» **Brief**
Express the data from the line containing "At what (x,y)" through the end of the data, both ends included, as a JSON list of strings with one string per line. Skip blank lines and leave the pictures out.
-------- Data section --------
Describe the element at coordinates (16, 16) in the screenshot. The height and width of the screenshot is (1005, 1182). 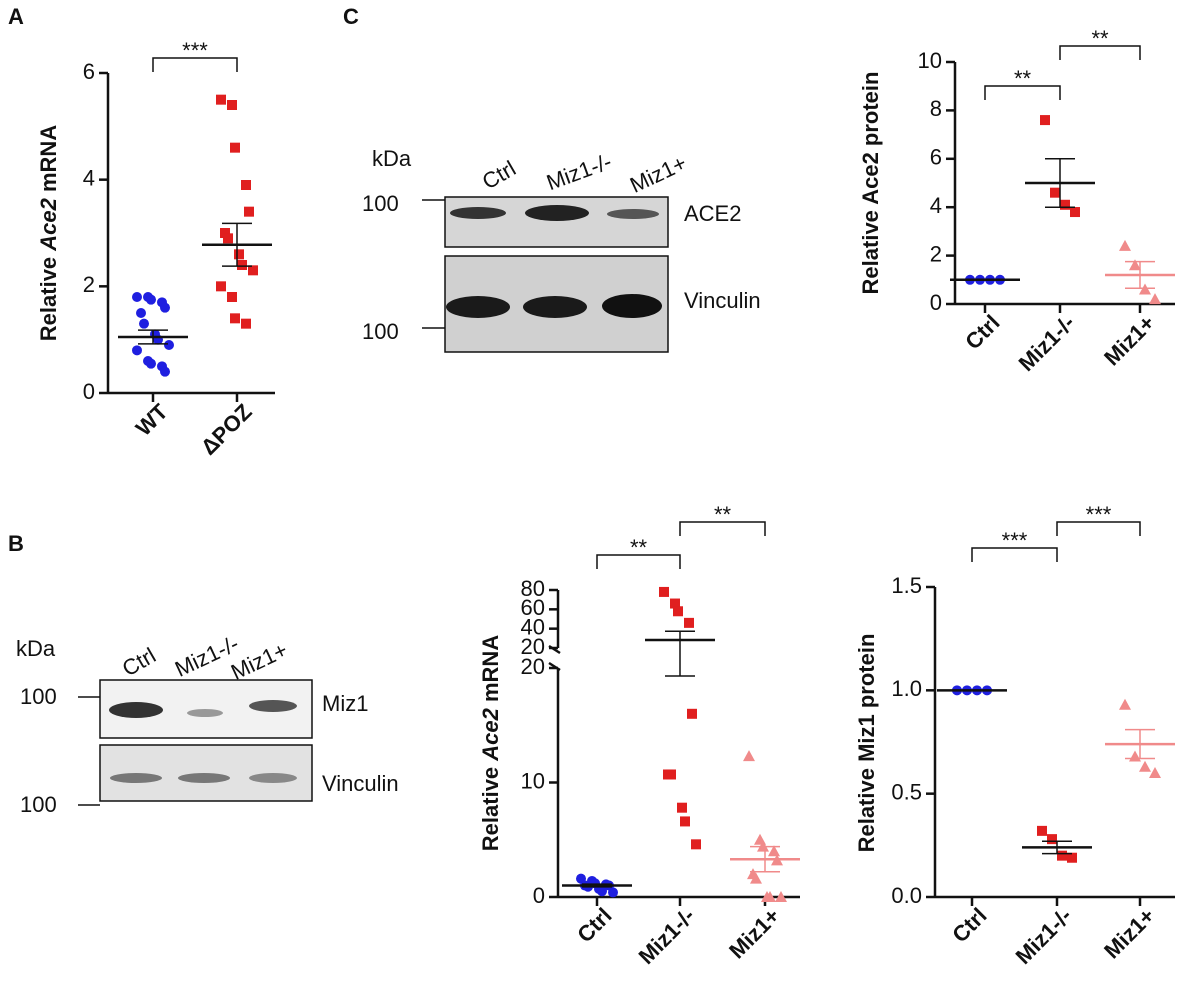
I see `panel-letter: A` at that location.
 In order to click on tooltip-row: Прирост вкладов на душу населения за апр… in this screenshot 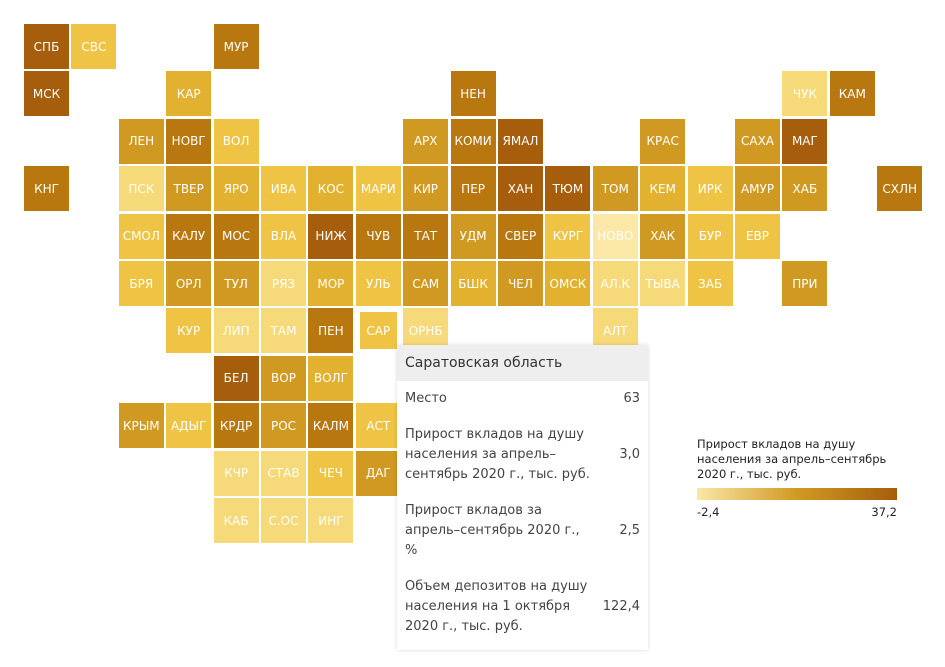, I will do `click(522, 455)`.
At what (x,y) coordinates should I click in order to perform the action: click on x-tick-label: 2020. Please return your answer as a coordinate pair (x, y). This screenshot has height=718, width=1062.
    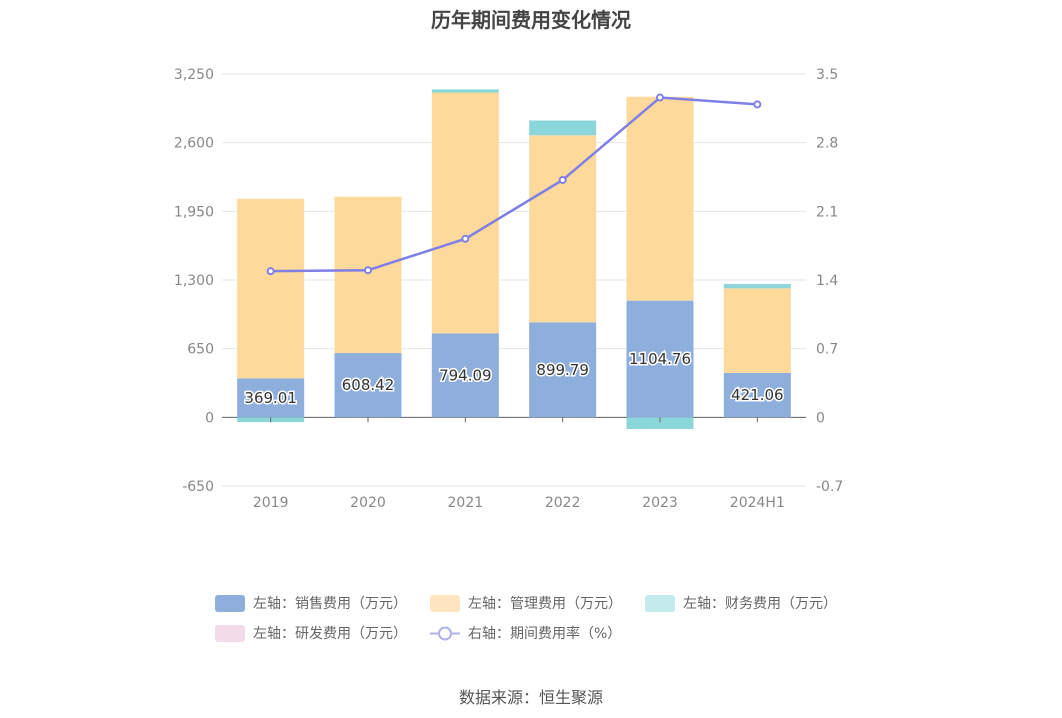
    Looking at the image, I should click on (368, 503).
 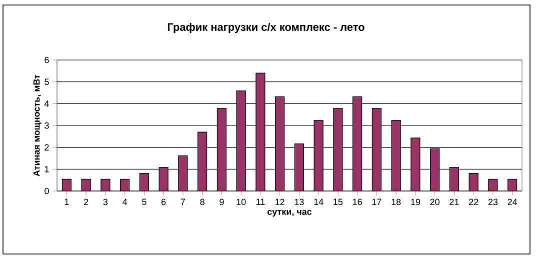 I want to click on x-tick-label: 8, so click(x=202, y=202).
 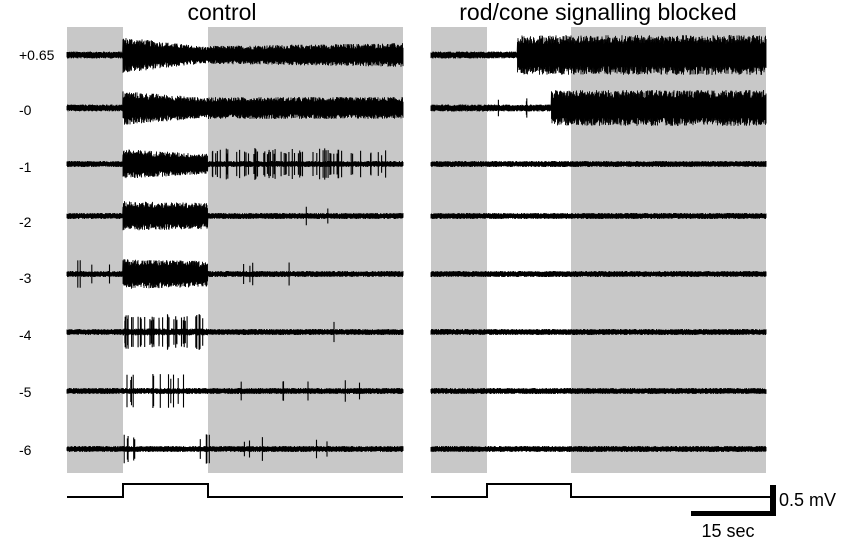 I want to click on row-label: -4, so click(x=26, y=335).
--------
» **Answer space**
[
  "At what (x,y) coordinates should I click in order to perform the action: click on x-tick-label: 2020. Please return your answer as a coordinate pair (x, y). This screenshot has height=718, width=1062.",
  "    Looking at the image, I should click on (368, 503).",
  "  I want to click on x-tick-label: 8, so click(x=202, y=202).",
  "  I want to click on row-label: -4, so click(x=26, y=335)."
]